Records contained in a dataset:
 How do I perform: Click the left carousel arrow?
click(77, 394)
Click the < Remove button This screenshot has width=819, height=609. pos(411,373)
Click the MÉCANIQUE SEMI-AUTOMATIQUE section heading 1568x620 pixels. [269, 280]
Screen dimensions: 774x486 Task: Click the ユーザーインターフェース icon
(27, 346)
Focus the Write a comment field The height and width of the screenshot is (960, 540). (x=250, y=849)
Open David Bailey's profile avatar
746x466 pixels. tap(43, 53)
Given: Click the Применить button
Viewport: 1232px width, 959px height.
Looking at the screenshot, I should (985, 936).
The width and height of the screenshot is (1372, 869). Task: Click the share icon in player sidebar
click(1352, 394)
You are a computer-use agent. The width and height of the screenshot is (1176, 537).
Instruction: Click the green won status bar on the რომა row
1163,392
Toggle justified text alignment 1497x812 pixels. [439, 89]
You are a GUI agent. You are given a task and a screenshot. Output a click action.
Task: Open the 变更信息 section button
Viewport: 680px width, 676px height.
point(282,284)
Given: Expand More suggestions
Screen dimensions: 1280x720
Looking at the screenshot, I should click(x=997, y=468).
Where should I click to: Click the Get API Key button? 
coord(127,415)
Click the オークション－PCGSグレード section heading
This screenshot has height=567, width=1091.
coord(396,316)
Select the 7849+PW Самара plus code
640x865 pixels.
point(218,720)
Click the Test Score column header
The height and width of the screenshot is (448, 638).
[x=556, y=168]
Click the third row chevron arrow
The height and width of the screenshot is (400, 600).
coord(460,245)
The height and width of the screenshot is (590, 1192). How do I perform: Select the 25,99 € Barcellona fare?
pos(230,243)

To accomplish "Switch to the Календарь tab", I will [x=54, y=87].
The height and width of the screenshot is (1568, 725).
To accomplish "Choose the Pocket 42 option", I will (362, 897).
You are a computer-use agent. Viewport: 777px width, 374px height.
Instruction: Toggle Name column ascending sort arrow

> _Brief_
Your reply must consist solely of the number of lines in the data that contain the word "computer".

> _Output below_
2